In: Statistics and Probability
Using R
df = read.table("../Documents/creditCardData.txt")
colnames(df )= c("Income","Size","Charged")
#2
model1 <- lm (Charged ~Income , data = df)
summary(model1)
#3
model2 <- lm (Charged ~Size , data = df)
summary(model2)
2) Develop an estimated regression equation, using annual income as the independent variable. Insert Regression equation estimation results here (excluding the ANOVA):
a. Interpret the estimated slope coefficient.
slope = 106.482
if income increases by 1000$, amount charged increases by 106.482$ on average
b. Interpret the R-square.
R^2 = 0.7427
this means 74.27 % of variation in amount charged is explained by this model
c. Interpret the p-value on the slope.
p-value = 0
this means that the slope is significantly different from 0
d. Interpret the 95% confidence interval.
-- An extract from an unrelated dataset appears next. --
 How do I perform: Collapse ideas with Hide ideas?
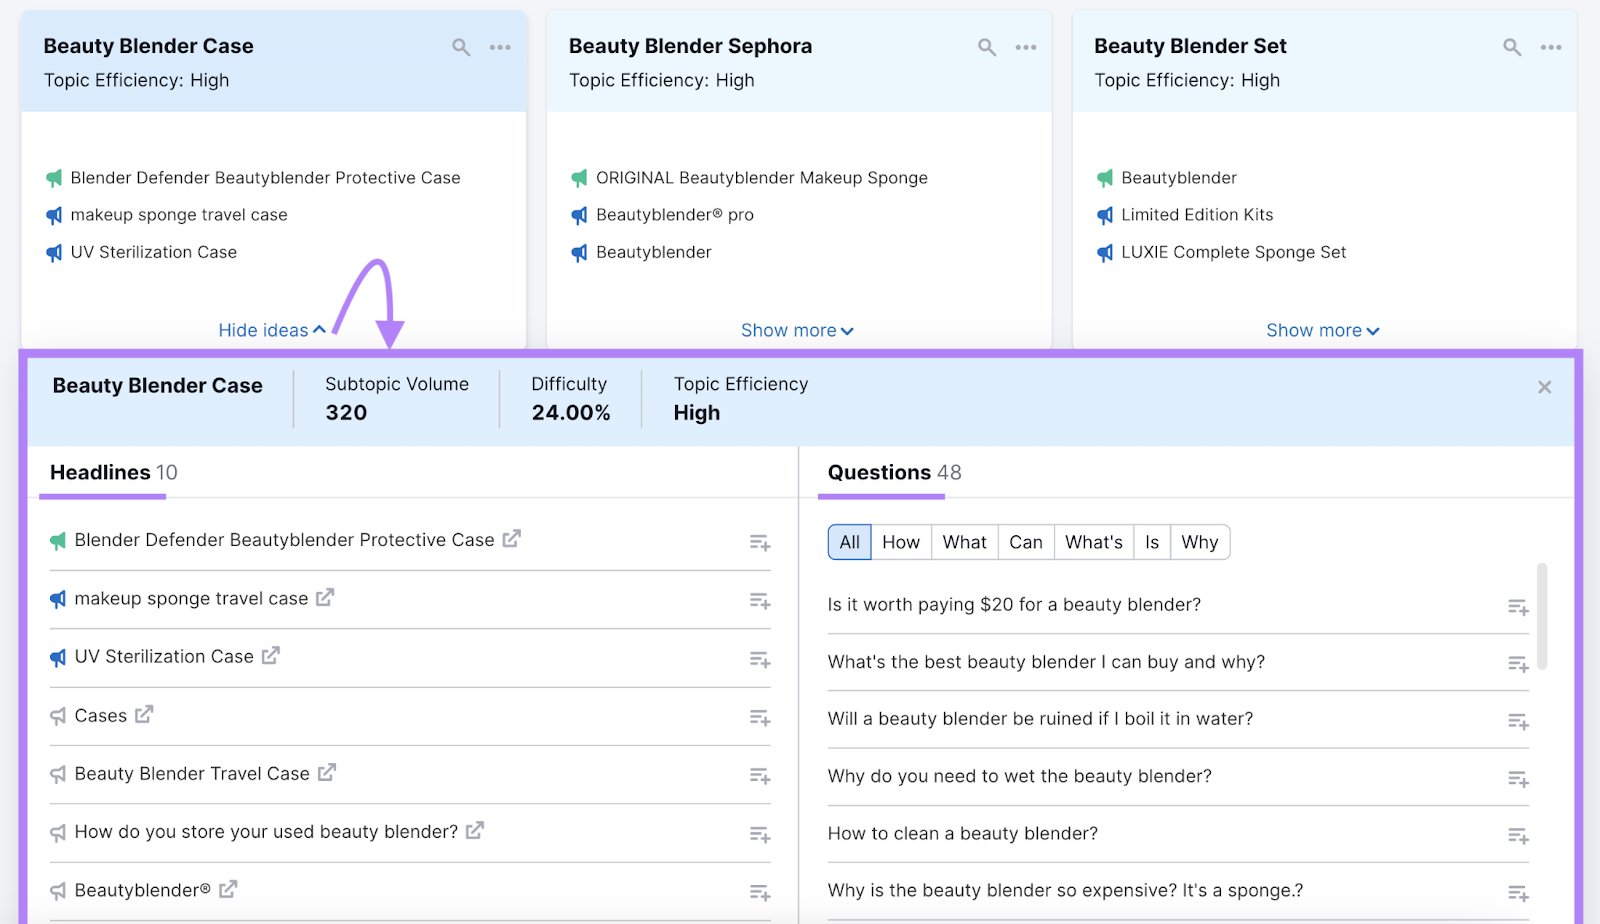coord(271,330)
95% confidence interval of slope is (92.3556,120.6085)
3) Develop an estimated regression equation, using household size as the independent variable. Insert Regression equation estimation results here (excluding the ANOVA):
a. Interpret the estimated slope coefficient.
similar to Q2
slope = 502.9
if Household size increases by 1 unit , amount charged increases by 502.9$ on average
b. Interpret the R-square.
R^2 = 0.06136
this means 6.136% of variation in amount charged is explained by this model
c. Interpret the p-value on the slope.
p-value = 0.0267
here p-value < 0.05( alpha)
hence we reject the null hypothesis
we conclude that the slope is significant here too
d. Interpret the 95% confidence interval.
95% confidence interval of slope is (59.50223,946.2219)
4) Which of the two models is the better predictor of annual credit card charges? Defend your decision.
Model 1 is better
as this has much higher R^2